> Screenshot grounding data

□ □ □ □ □ □ □

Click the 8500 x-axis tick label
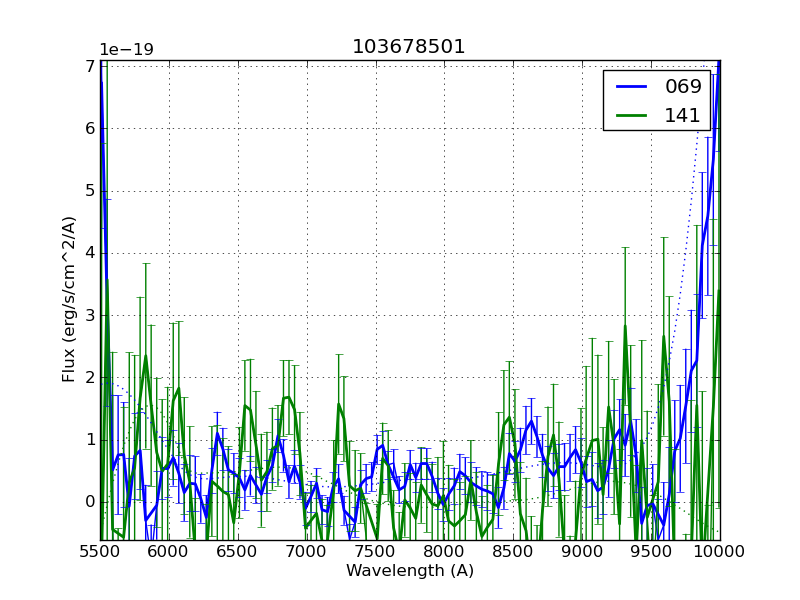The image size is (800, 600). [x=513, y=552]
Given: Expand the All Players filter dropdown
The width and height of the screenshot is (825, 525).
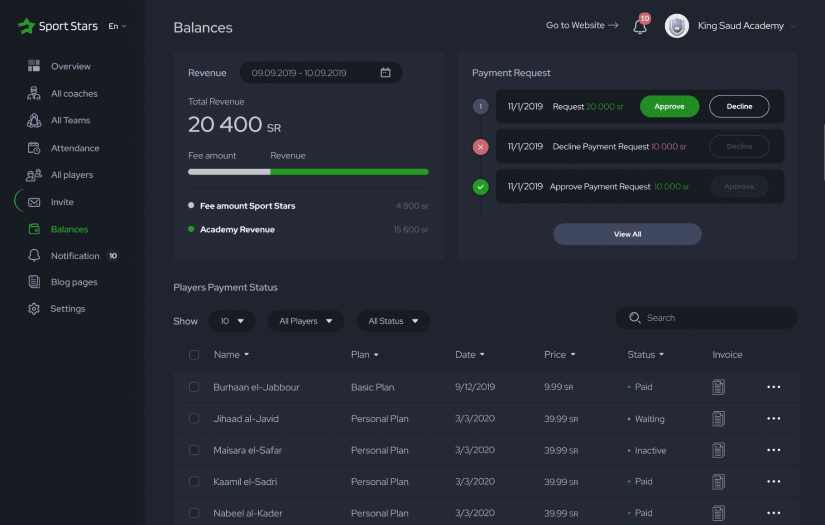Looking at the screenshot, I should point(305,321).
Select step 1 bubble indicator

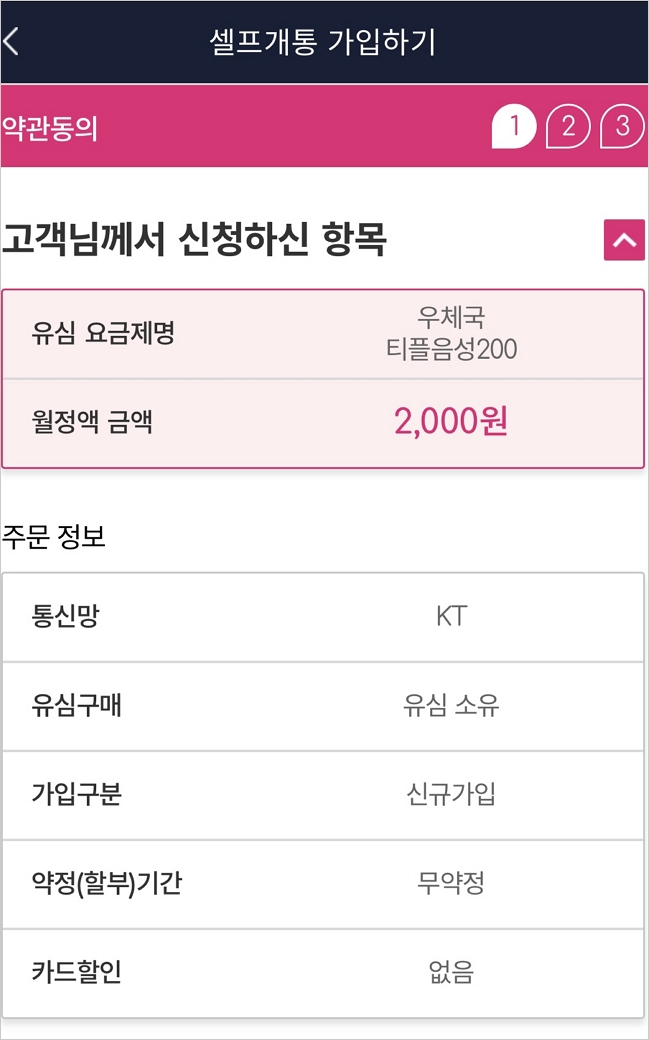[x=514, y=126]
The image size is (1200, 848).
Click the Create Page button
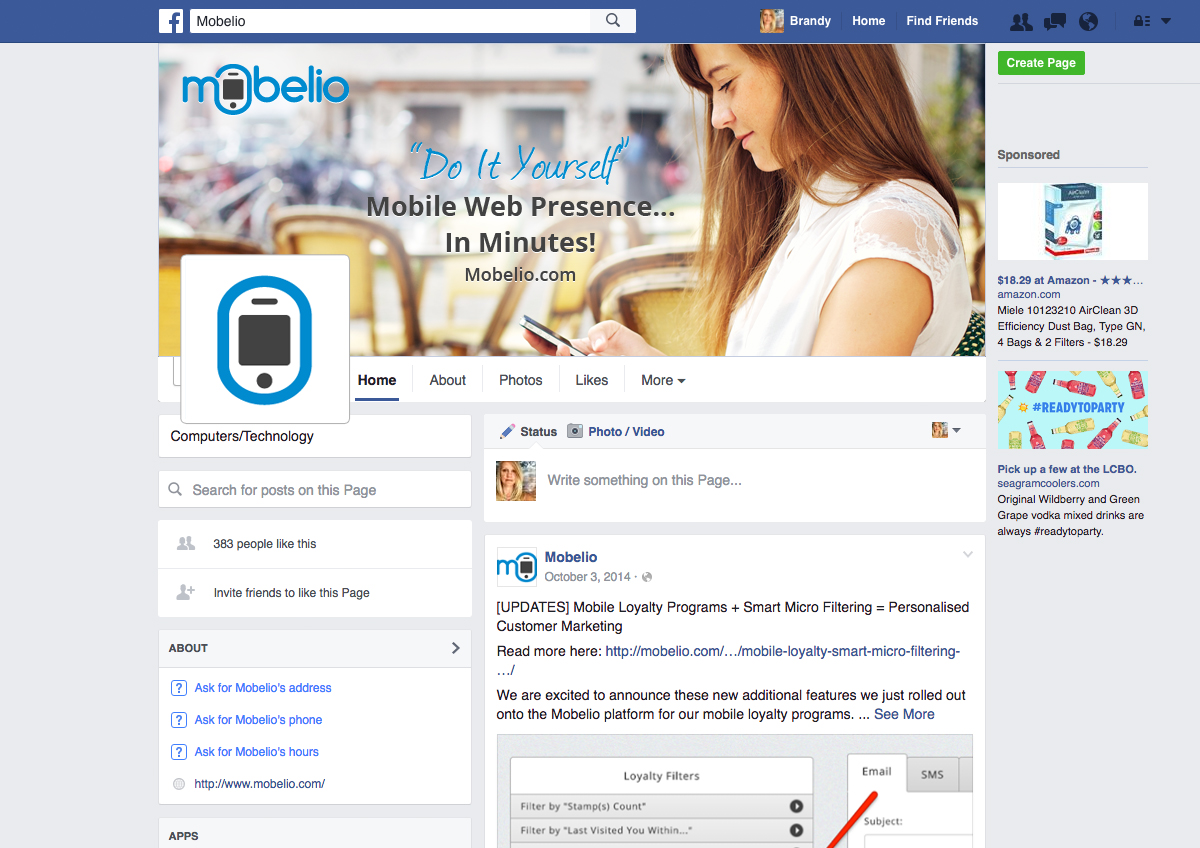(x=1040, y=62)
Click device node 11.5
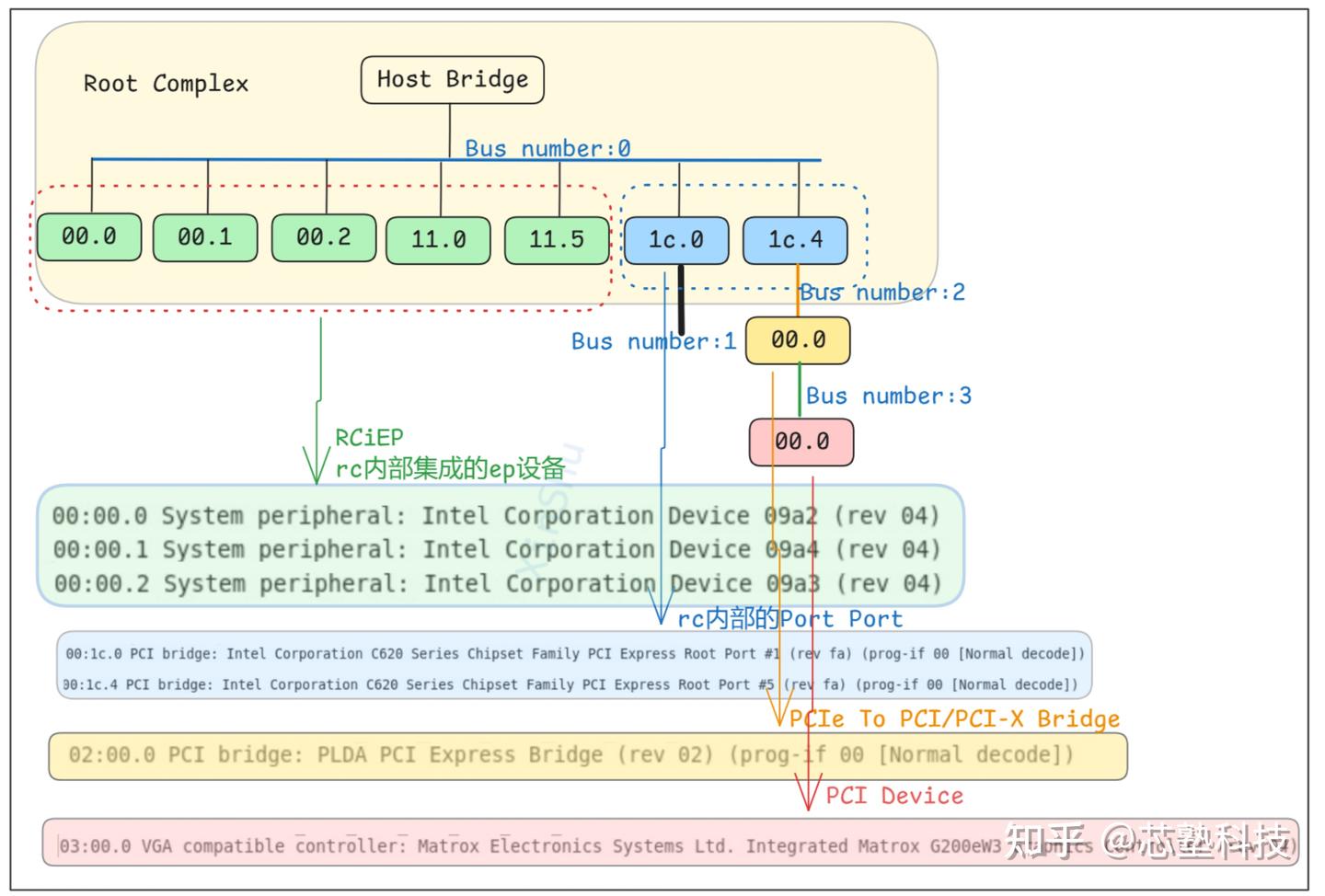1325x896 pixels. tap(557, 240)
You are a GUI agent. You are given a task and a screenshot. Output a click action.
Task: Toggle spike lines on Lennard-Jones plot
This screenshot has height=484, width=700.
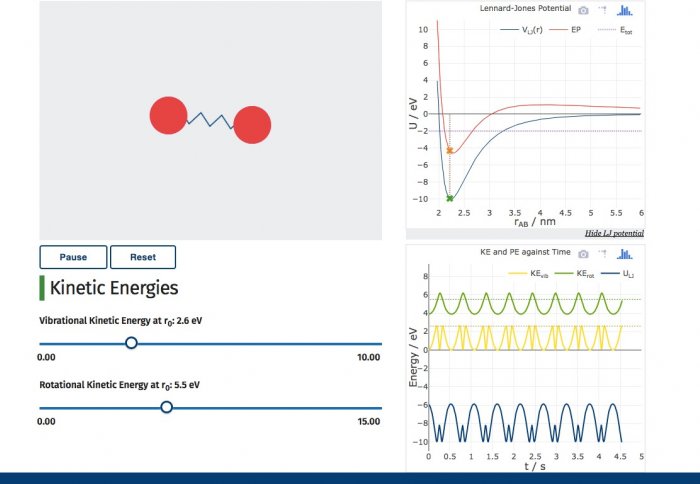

□ □ □ □ □ □ □

> Your goal
Your copy of the entries should be exact and free of pictures.

> Answer section
Click the 8500 x-axis tick label
The image size is (800, 600). [x=513, y=552]
Given: Expand the All Players filter dropdown
The width and height of the screenshot is (825, 525).
Looking at the screenshot, I should point(305,321).
Select step 1 bubble indicator

[x=514, y=126]
The image size is (1200, 848).
Click the Create Page button
(x=1040, y=62)
Click device node 11.5
1325x896 pixels. tap(557, 240)
You are a GUI agent. You are given a task and a screenshot. Output a click action.
Task: Toggle spike lines on Lennard-Jones plot
This screenshot has height=484, width=700.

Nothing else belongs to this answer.